Questa volta ci siamo ritrovati dopo altre tre commedie girate insieme solo apparentemente leggere e che raccontavano il nostro tempo, qui invece portiamo in scena un’umanità diversa. Io e Riccardo ci stimiamo tanto da sempre e questo è importante, ci aiuta ad andare avanti e a crescere. Ormai con lui basta uno sguardo, un gesto di intesa per capire le nostre reciproche intenzioni. Lavorare con lui è sempre piacevole, mi piacciono la sua assoluta onestà intellettuale, la sua grande passione e il suo rispetto per gli attori: quando deve costruire certe azioni ed emozioni un interprete può anche fare da solo, ma, se si trova in sintonia con il suo regista e con quello che li circonda, tutto diventa più facile…Lavoro da anni con Riccardo e i suoi collaboratori abituali e ci sono stati naturalmente momenti piacevoli e gratificanti anche in questa occasione, ma per quello che mi riguarda l’impatto decisivo è stato entrare in un carcere vero sia a Rebibbia che a Velletri, “sentire” quegli spazi lontani diversi da quelli che si frequentano regolarmente, è stato un impatto emozionante. Poi come sempre quando si interpreta un personaggio di quello spessore si cerca di sentire come lui e di diventare lui, e il crescendo che c’è stato con gli attori nei loro ruoli di detenuti è diventato sempre più interessante da un punto di vista umano. A un certo punto mi sono dimenticato che loro fossero dei professionisti scritturati come me, mi rapportavo a loro come se fossero dei veri reclusi e questo è potuto accadere perché erano tutti molto bravi e credibili, perfettamente in sintonia con la storia che stavamo portando in scena.
Albanese racconta che tipo di rapporto si è creato sul set con gli altri interpreti.
È stata una grande gioia ritrovare in scena Fabrizio Bentivoglio e Sonia Bergamasco, con cui avevo recitato molto bene diverse volte, e così tutti gli altri attori che hanno rappresentato per me una piacevolissima sorpresa.
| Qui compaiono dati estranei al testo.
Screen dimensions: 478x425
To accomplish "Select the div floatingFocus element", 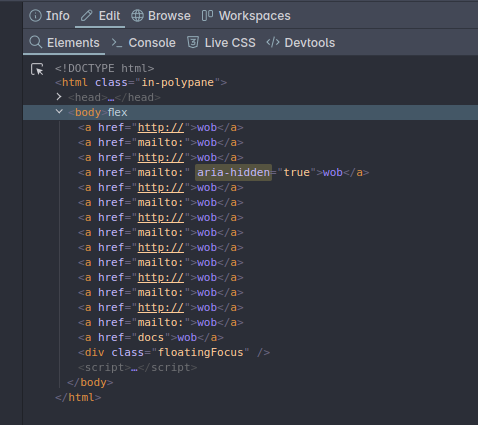I will coord(174,352).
Era bellissimo svegliarsi la mattina, andare sul set e sapere che tutti erano d’accordo e ben motivati. Cito per tutti il mio amico Nicola Rignanese, che conosco da decenni perché ho frequentato con lui a Milano la Scuola di Teatro “Paolo Grassi”: Nicola ha lavorato per anni con i detenuti nel carcere di Volterra e ci ha dato molti consigli utili per la verosimiglianza di certe ricostruzioni. Prima delle riprese, comunque, Milani ha indagato a fondo sulle esperienze dei laboratori teatrali nei penitenziari e l’ho fatto anche io quando volevo mostrare in scena la sorpresa del mio Antonio che entra per la prima volta in carcere. Si tratta comunque di un ambiente difficile, con un impatto forte: la sorpresa era anche la mia personale e quella degli altri attori che hanno interpretato i detenuti, sono stati tutti molto bravi a “tatuarsi” addosso la disperazione di quel contesto. In un momento particolare del racconto, ad esempio, Antonio – per difendere il suo lavoro e quello di tutti gli altri – dice alla direttrice, indicando uno dei suoi neo attori: “Lui non sa leggere e scrivere ma ha imparato un monologo di tre pagine a memoria!”. Credo che questa semplice frase esprima al meglio la meraviglia di poter ricevere in dono delle possibilità di riscatto.